> REQUIRED WORK: Repeat the records verbatim and leave the pictures out of your copy.
▽
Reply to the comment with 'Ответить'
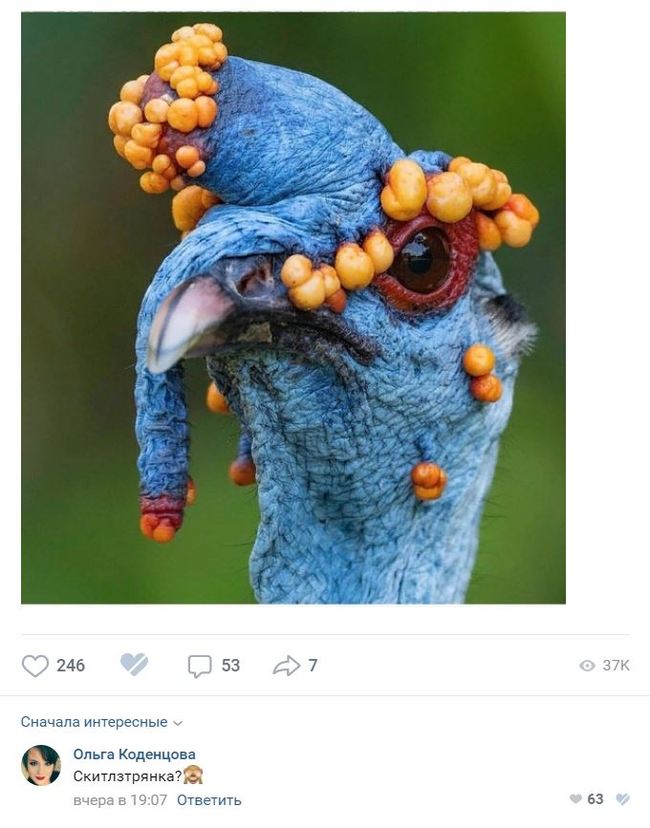Viewport: 650px width, 828px height. point(209,800)
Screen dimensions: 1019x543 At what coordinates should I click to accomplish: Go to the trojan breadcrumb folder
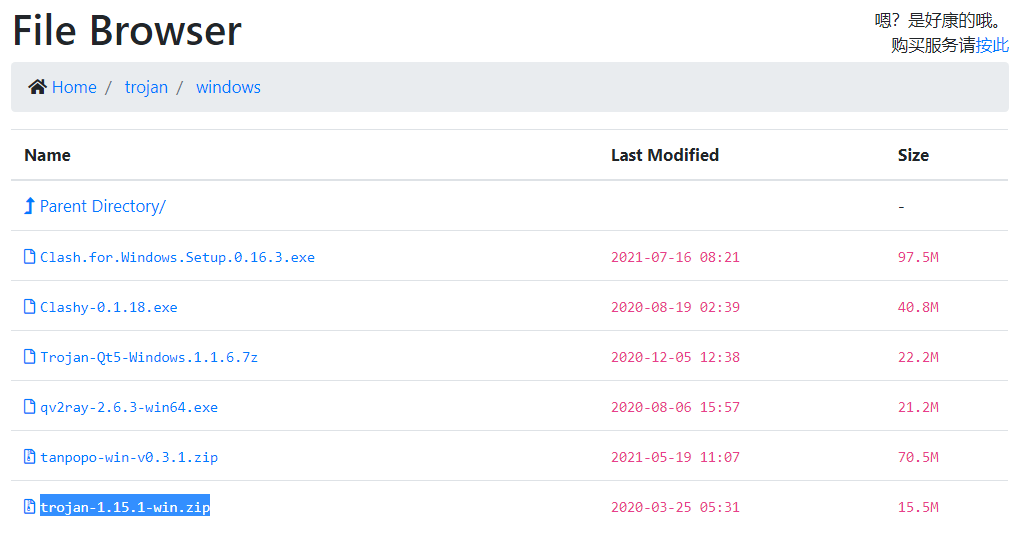(146, 87)
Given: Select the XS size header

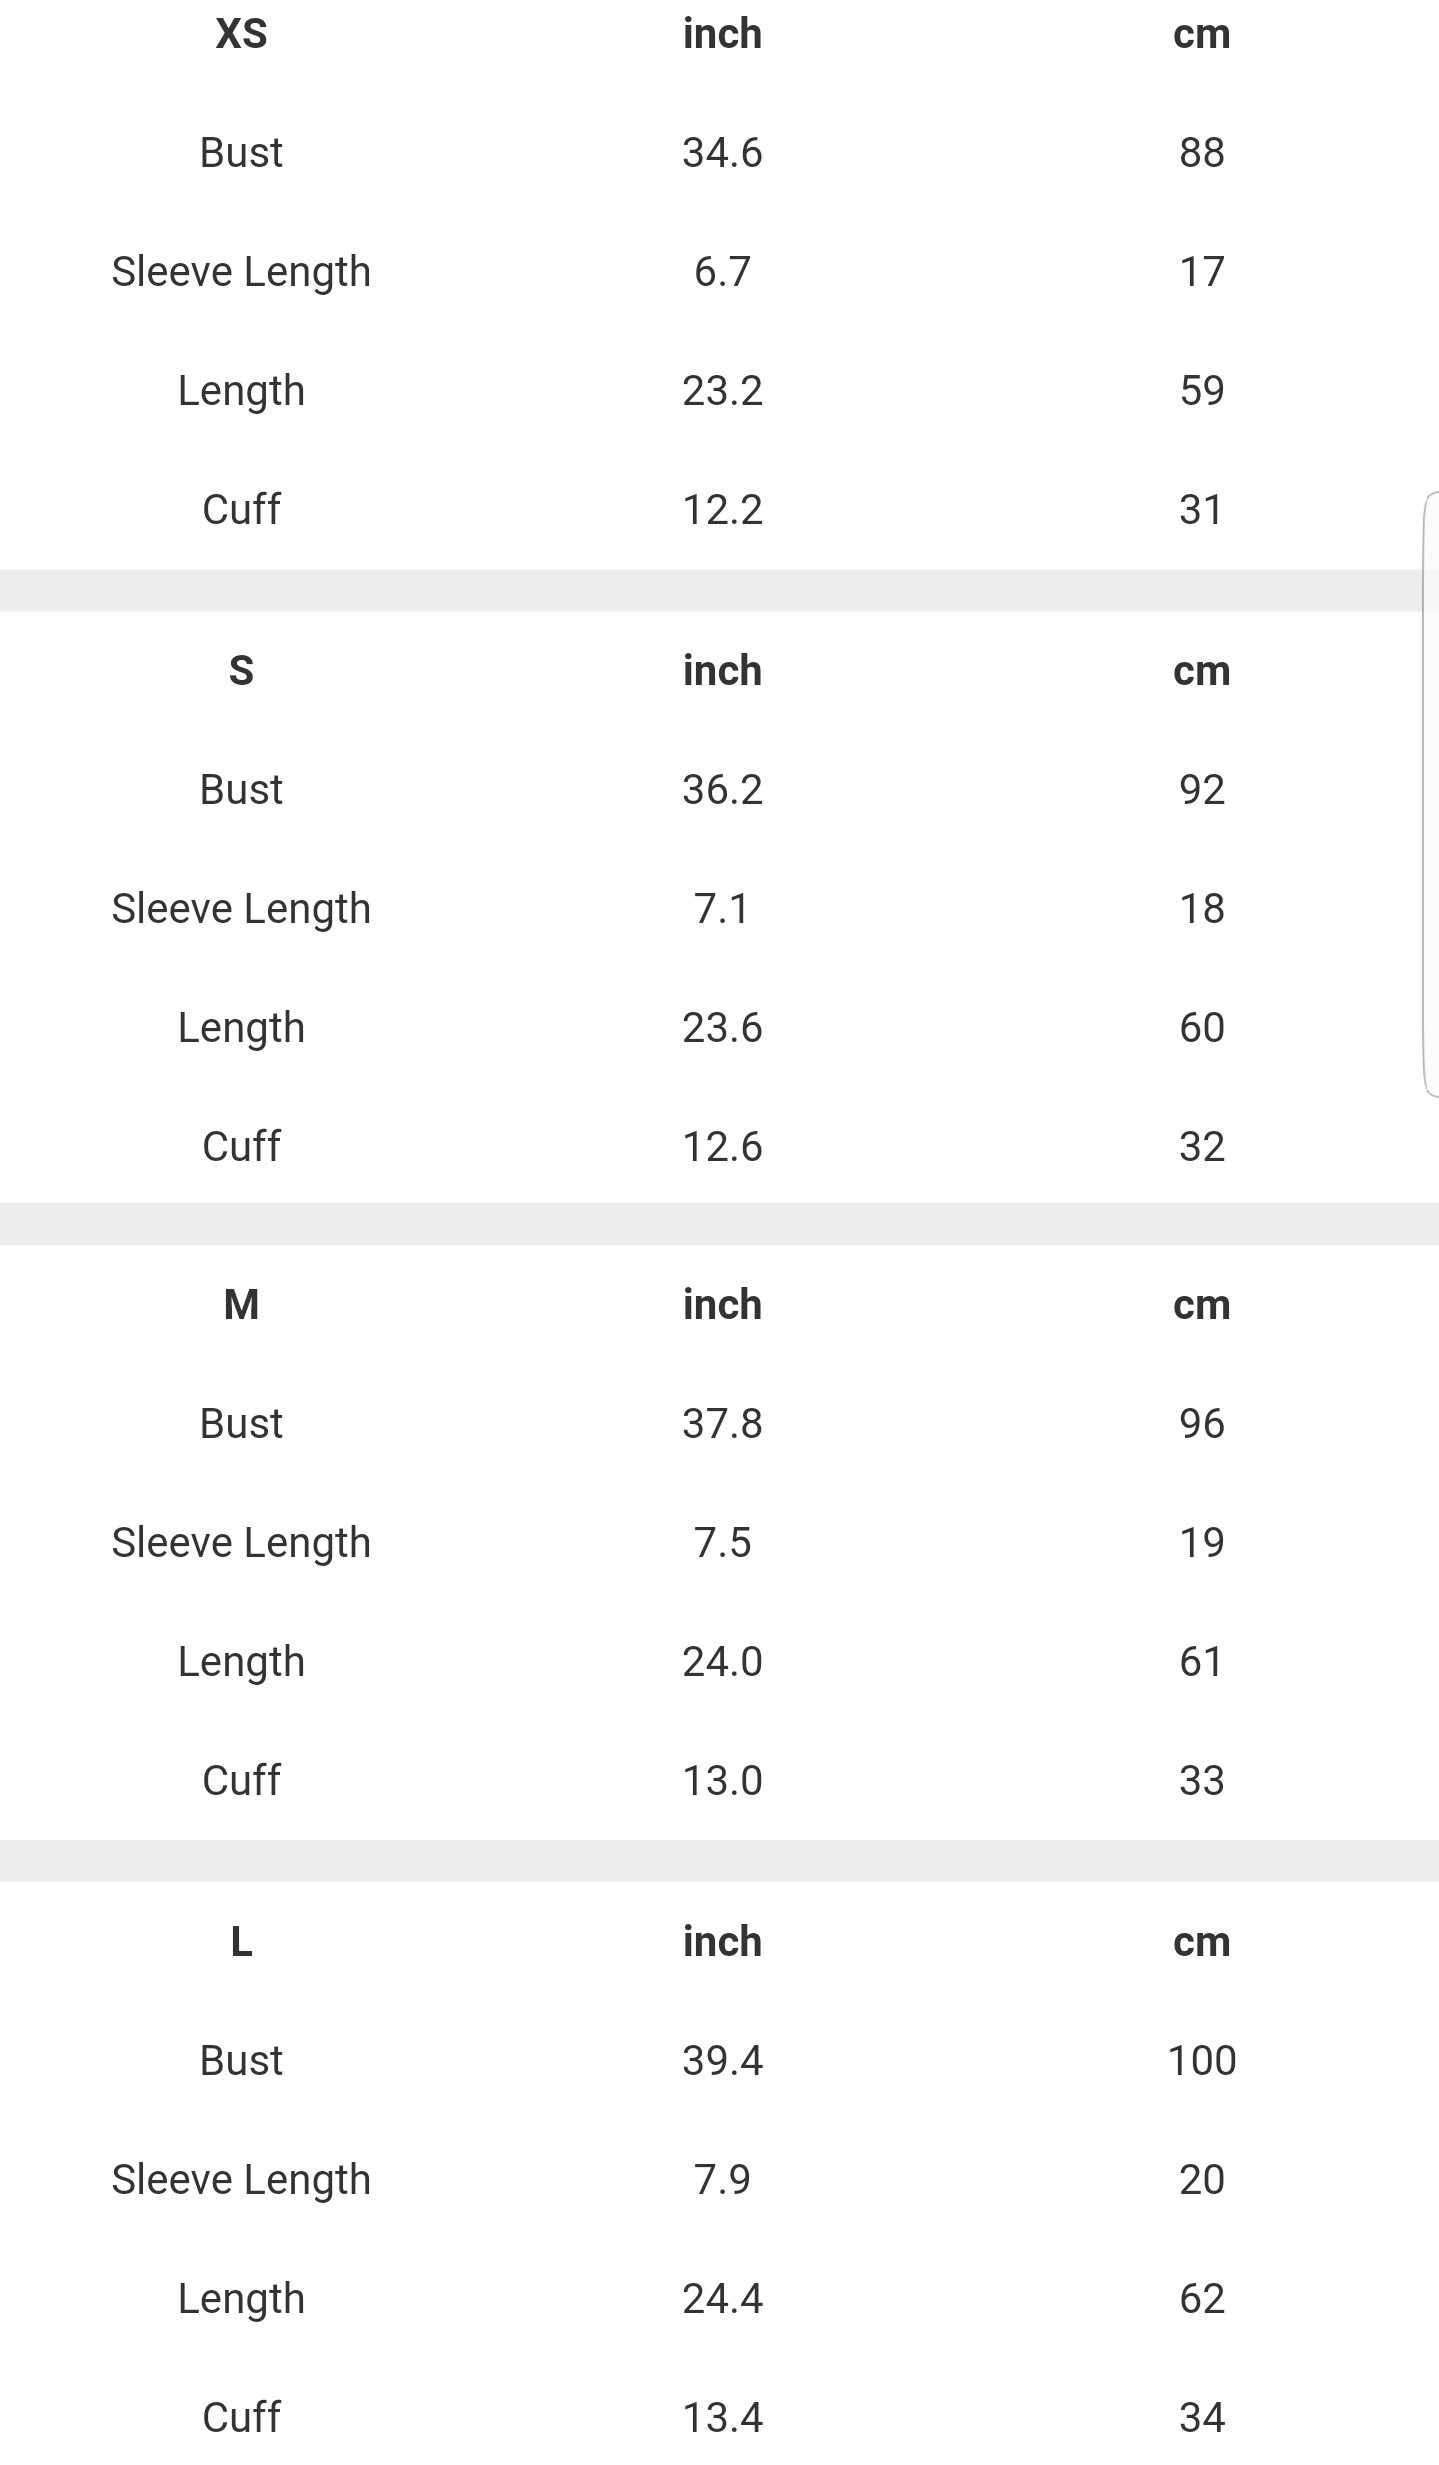Looking at the screenshot, I should pyautogui.click(x=241, y=34).
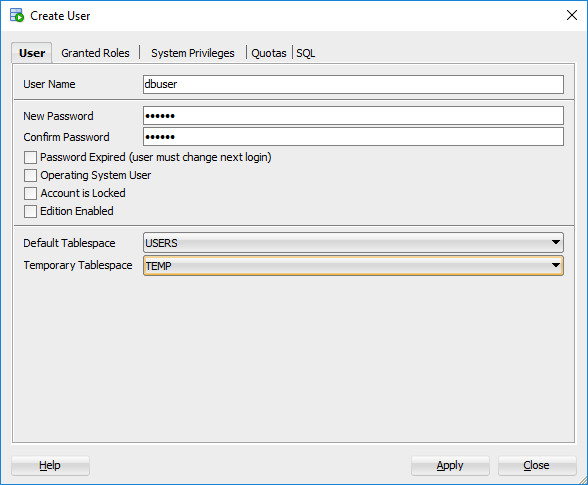Check the Operating System User option

[x=30, y=175]
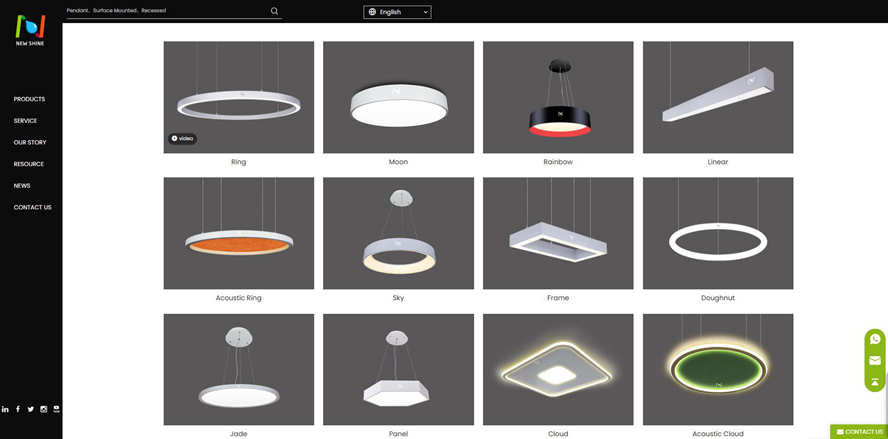Click the Rainbow product label

(x=558, y=162)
△
> TASK OUTPUT:
Reply to the comment with 'Ответить'
Viewport: 650px width, 828px height. point(209,800)
Screen dimensions: 1019x543 At what coordinates should I click to accomplish: Go to the trojan breadcrumb folder
(146, 87)
Given: Select the XS size header

Looking at the screenshot, I should pyautogui.click(x=241, y=34).
Check the Operating System User option

[x=30, y=175]
Click the Rainbow product label

(x=558, y=162)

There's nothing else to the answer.